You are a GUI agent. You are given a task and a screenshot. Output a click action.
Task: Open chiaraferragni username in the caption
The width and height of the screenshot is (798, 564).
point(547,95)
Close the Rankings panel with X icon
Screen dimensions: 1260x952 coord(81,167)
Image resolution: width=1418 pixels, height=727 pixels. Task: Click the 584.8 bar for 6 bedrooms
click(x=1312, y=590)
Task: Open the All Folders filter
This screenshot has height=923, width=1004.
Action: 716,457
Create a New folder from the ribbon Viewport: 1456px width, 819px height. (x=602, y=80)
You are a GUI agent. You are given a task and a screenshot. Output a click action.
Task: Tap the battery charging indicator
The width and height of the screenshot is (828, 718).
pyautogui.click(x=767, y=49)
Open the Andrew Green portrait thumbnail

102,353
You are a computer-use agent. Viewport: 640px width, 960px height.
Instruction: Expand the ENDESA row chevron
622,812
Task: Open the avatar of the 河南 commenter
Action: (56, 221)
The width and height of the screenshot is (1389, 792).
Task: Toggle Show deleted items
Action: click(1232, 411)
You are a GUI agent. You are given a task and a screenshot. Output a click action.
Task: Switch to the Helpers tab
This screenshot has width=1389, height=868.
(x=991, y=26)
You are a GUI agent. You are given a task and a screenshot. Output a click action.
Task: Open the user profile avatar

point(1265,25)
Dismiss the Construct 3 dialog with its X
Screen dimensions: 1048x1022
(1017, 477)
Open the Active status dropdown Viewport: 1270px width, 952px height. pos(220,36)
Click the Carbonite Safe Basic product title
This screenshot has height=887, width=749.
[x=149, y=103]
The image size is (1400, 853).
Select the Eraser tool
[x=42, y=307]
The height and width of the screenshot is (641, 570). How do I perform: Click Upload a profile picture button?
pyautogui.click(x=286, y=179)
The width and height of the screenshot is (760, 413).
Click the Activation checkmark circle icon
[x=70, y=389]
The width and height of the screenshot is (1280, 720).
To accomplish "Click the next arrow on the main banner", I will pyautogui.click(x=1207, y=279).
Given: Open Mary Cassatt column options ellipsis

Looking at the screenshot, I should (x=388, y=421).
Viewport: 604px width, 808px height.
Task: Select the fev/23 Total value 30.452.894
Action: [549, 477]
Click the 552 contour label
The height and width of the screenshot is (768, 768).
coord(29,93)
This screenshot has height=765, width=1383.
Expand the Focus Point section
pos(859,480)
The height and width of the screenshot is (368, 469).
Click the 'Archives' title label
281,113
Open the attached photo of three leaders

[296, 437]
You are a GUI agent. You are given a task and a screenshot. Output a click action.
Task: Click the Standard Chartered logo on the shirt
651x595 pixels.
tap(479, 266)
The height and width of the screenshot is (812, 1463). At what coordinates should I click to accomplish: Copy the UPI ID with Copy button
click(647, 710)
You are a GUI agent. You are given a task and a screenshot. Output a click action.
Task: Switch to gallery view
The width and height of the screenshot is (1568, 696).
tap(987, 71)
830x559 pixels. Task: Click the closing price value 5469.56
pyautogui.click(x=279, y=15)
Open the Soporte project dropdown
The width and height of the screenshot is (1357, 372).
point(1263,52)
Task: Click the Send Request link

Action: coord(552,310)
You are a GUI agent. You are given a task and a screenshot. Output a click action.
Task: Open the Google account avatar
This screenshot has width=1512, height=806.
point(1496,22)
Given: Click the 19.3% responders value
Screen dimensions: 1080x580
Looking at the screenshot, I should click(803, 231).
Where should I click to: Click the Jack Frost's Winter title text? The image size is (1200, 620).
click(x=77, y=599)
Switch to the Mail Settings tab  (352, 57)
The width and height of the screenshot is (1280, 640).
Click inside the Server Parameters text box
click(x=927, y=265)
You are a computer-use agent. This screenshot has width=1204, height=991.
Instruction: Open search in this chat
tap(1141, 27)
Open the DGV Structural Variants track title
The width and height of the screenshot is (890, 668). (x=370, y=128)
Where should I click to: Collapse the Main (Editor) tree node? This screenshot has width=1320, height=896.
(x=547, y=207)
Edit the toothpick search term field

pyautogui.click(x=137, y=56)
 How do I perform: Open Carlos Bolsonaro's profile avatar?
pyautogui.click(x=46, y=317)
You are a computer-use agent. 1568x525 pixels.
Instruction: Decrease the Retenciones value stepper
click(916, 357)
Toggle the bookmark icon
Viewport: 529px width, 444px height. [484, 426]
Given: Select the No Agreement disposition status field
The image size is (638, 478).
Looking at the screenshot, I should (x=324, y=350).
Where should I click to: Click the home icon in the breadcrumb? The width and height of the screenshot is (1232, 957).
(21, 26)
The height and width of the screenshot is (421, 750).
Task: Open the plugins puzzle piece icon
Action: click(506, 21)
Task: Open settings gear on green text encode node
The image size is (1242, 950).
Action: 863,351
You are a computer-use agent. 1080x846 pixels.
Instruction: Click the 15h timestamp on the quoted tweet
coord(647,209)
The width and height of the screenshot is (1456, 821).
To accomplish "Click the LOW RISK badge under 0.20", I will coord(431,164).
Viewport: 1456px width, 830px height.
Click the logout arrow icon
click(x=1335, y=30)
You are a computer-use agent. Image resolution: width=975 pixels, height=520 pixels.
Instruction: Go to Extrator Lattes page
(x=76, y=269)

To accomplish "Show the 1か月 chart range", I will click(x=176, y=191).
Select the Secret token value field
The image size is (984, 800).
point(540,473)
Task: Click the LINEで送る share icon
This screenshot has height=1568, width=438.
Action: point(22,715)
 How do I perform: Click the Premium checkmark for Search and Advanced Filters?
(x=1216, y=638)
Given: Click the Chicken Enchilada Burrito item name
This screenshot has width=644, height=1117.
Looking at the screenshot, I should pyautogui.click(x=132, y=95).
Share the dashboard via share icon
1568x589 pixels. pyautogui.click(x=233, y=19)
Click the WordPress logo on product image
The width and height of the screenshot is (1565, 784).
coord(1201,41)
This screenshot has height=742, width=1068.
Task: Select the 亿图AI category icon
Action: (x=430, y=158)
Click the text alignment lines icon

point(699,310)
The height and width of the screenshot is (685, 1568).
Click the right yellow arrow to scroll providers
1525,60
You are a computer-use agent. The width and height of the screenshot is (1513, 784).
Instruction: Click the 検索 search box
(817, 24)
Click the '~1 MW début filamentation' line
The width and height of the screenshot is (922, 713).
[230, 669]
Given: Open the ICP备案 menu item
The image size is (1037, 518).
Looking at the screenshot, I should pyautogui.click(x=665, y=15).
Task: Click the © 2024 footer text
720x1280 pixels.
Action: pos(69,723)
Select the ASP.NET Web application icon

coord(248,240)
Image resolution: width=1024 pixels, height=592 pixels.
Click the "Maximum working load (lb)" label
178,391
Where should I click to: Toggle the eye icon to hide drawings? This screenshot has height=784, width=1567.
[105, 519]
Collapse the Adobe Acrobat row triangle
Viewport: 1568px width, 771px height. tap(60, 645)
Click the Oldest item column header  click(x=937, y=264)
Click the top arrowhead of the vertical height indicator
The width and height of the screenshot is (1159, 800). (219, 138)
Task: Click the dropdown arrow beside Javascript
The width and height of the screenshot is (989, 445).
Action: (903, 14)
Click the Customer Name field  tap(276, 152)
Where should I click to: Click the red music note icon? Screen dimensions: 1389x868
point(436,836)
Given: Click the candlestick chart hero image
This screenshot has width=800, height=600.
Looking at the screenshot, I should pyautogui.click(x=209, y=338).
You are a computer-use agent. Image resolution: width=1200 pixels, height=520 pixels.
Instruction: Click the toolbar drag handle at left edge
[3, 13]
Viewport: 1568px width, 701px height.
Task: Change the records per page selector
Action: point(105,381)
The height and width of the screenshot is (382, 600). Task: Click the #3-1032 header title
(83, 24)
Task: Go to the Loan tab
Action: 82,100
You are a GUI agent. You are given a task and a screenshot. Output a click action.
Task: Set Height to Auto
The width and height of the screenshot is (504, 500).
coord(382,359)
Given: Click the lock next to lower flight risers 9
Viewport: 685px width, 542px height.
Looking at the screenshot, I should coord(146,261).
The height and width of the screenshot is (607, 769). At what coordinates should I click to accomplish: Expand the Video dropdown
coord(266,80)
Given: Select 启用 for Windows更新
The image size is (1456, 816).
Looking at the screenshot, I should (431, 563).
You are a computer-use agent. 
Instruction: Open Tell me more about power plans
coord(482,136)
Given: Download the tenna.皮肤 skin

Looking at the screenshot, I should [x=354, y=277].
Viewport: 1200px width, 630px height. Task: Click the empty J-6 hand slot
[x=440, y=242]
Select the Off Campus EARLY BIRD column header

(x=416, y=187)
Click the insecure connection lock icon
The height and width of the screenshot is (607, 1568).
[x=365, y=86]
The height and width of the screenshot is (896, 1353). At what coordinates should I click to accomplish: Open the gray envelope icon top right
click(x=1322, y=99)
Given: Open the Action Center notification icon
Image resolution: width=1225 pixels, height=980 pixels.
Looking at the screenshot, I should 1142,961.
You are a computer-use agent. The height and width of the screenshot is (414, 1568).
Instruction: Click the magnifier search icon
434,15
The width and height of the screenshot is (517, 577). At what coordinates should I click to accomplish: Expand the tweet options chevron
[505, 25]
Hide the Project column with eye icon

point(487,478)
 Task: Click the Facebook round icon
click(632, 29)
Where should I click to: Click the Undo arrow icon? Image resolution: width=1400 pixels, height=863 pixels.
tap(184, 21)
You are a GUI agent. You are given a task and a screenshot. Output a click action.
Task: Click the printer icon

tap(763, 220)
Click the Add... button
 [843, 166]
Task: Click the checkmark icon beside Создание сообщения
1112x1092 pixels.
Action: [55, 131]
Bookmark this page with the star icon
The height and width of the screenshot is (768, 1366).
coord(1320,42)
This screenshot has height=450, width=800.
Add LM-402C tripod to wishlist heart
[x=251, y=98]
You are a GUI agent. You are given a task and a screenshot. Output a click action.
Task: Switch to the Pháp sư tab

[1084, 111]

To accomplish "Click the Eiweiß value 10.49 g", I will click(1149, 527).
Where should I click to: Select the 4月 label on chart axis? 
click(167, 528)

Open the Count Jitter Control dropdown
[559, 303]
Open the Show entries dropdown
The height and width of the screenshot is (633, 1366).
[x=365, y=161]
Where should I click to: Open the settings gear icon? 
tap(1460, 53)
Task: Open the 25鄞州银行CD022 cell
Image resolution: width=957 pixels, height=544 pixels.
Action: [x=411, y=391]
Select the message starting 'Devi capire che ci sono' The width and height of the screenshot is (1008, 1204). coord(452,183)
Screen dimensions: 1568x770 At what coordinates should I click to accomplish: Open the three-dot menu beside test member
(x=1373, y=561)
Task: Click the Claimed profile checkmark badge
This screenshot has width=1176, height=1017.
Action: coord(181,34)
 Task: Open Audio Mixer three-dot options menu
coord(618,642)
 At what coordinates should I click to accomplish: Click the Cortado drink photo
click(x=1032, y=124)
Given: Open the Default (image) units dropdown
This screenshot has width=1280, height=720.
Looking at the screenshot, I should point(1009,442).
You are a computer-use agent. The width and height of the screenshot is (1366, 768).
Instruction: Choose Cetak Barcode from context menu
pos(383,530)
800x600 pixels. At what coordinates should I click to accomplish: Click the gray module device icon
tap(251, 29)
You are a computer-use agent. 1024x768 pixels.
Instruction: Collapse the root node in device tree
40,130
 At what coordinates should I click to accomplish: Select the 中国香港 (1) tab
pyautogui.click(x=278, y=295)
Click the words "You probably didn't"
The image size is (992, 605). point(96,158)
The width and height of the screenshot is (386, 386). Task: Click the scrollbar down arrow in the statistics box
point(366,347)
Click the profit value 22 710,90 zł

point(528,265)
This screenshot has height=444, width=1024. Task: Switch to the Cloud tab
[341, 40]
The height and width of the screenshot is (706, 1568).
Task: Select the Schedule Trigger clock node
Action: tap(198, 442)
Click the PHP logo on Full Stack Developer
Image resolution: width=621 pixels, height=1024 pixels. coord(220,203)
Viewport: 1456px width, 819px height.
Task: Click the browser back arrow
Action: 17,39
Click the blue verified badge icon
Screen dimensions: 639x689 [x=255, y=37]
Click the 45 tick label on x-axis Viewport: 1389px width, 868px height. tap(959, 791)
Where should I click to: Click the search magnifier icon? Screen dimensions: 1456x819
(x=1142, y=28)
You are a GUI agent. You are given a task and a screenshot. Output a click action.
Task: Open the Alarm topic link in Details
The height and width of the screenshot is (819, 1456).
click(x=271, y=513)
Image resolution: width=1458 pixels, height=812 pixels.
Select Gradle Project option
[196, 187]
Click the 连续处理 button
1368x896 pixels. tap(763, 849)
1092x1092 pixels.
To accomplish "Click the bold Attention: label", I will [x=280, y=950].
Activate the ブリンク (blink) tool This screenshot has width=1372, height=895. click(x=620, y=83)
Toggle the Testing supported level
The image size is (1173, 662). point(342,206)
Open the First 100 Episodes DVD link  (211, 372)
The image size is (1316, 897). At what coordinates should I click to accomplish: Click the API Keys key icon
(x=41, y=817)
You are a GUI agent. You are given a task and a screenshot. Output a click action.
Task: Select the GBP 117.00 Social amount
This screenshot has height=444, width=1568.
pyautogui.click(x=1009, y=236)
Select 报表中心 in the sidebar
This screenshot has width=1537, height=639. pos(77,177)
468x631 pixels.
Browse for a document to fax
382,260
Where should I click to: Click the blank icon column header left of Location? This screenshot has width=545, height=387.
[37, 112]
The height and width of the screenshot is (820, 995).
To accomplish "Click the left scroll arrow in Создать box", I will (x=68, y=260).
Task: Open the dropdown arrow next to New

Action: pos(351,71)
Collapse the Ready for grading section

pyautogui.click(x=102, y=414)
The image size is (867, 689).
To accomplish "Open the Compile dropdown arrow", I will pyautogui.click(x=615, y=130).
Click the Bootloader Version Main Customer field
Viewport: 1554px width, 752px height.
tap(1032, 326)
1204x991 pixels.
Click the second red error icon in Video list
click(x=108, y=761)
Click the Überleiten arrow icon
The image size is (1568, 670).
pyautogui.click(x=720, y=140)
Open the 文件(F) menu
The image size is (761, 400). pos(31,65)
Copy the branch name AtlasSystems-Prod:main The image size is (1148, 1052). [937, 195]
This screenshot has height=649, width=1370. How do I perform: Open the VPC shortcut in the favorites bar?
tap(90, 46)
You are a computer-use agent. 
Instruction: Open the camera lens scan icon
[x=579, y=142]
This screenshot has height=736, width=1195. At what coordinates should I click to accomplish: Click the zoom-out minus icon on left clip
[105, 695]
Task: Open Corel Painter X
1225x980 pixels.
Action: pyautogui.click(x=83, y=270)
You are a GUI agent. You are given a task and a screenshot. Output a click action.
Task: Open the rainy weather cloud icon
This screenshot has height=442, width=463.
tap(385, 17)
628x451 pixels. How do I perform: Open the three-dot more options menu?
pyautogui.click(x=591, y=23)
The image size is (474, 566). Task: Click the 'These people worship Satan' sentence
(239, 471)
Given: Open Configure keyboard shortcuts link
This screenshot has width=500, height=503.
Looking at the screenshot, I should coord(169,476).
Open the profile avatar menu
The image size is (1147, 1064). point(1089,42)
####################
Please give the stretch from the line containing "Given: Click the Chicken" through the line containing "point(699,310)" again, substituting "WordPress emblem" for "WordPress logo" and changing nothing else.

ANSWER
Given: Click the Chicken Enchilada Burrito item name
This screenshot has width=644, height=1117.
Looking at the screenshot, I should pyautogui.click(x=132, y=95).
Share the dashboard via share icon
1568x589 pixels. pyautogui.click(x=233, y=19)
Click the WordPress emblem on product image
The width and height of the screenshot is (1565, 784).
coord(1201,41)
This screenshot has height=742, width=1068.
Task: Select the 亿图AI category icon
Action: (x=430, y=158)
Click the text alignment lines icon

point(699,310)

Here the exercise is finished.